Document section:
-=-=-
New organic sensitizers using 4-(cyanomethyl)benzoic acid as an acceptor group for dye-sensitized solar cell applications
Introduction
There is continuing interest in the development of renewable energy resources, with solar energy in particular, as an alternate to fossil fuels [1]. Among different solar cells using organic materials, dye-sensitized solar cells (DSSCs) have attracted considerable attention since they were first reported by Grätzel and co-workers [2]. Until recently, record-performing DSSCs relied on inorganic ruthenium (Ru)-based sensitizers to achieve energy conversion efficiencies over 10% [3]. A record high conversion efficiency of 13.0% based on zinc–porphyrin complexes has been reported by the Grätzel group [4]. However, research over the last decade has helped to narrow the performance gap between these Ru-polypyridyl compounds and metal-free organic sensitizers, yielding a new generation of highly efficient organic dyes [5], [6] and conversion efficiency surpassing 10% has been demonstrated for a metal-free sensitizer based DSSCs [7]. The key advantages of organic sensitizers include low cost facile synthesis, higher molar extinction coefficients and tunable absorption and electrochemical properties through suitable molecular design [8]. The majority of these organic sensitizers feature a series of common design elements, the most common being a donor–acceptor structure where an electron donating building block, such as a triarylamine is linked to an electron accepting group via an oligothiophene bridge. Such a push–pull type donor-(π-spacer)-acceptor (D-π-A) system enhances light harvesting at longer wavelengths due to the intramolecular charge transfer transition and small variations within these different sections cause significant differences in photovoltaic properties [9], [10], [11]. The electron acceptor moiety in D-π-A modular organic sensitizers plays a crucial role as the dye attaches to the titania semiconductor surface through the acceptor unit and the use of cyanoacrylic acid as an acceptor functionality has been studied in particular. This is highlighted by a review of Peter Bäuerle and co-workers [5], where in excess of 95% of all dye structures discussed feature a cyanoacrylic acid group. While a vast number of novel D-A dyes have been reported, efforts towards the development of alternative attachment groups have been very limited [12], [13], [14].
-=-=-
Screenshot grounding data:
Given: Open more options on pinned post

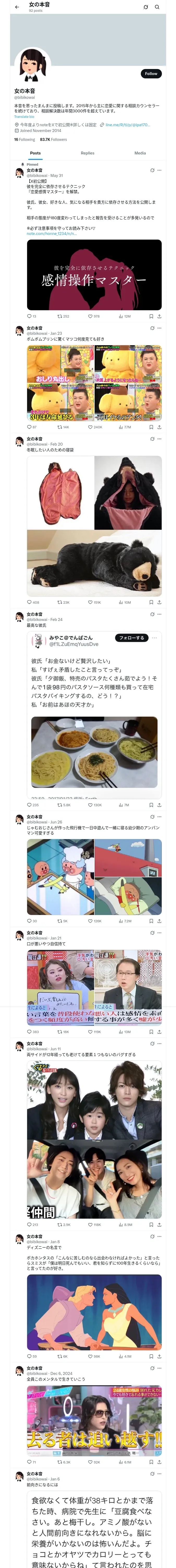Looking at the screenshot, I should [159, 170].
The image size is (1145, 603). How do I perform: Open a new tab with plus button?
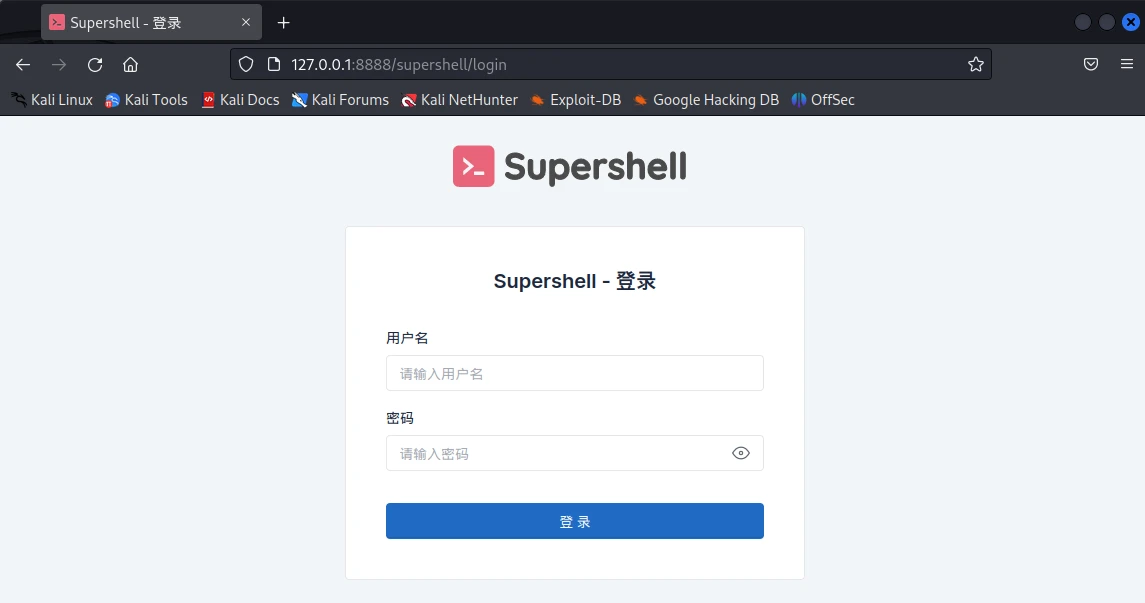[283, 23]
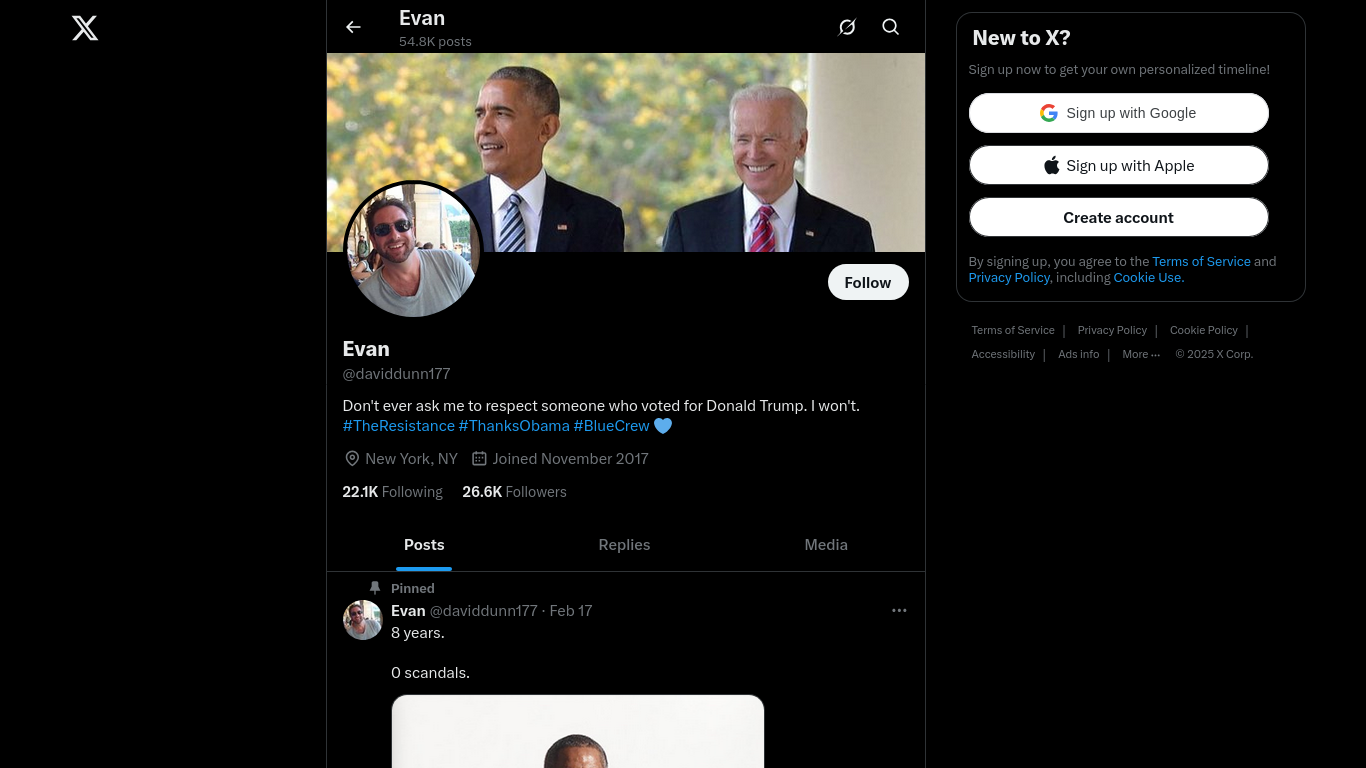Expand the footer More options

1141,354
-=-=-
Work instruction 1:
In the dye-sensitized solar cell introduction, what record conversion efficiency did the Grätzel group report for zinc–porphyrin complexes?
Work instruction 2:
Continue the dye-sensitized solar cell introduction from its final sentence.
These rows are unrelated to the dye-sensitized solar cell introduction.

Answer space 1:
13.0%

Answer space 2:
In this report we use two design concepts for these D-π-A organic dyes and study their effect on the optical and photovoltaic properties, when applied to a reference dye structure. The first concept extends the use of 4-(cyanomethyl)benzoic acid as an attachment group [15] while the second modification involves the replacement of the bridging para-phenyl group in the triaryl donor unit with a thiophene group [16], [17], [18]. The use of 4-(cyanomethyl)benzoic acid acceptor may provide better performance as it can exert a red-shift of the absorption spectrum due to the extension of the π-electron system. Replacement of the phenyl group with thiophene can further show significant spectral red-shift, higher extinction coefficient and narrower optical band gaps [19]. Additionally, the lower aromaticity of thiophene compared to phenyl can result in superior charge delocalization across the chromophore [20], [21]. Therefore, with the combined use of directly linked oligothiophenes and 4-(cyanomethyl)benzoic acid acceptor group, we can expect superior DSSC performance. It is important to mention that this work is the first examination of these two concepts that have been applied collectively. Fig. 1 shows the dye structures investigated in this work.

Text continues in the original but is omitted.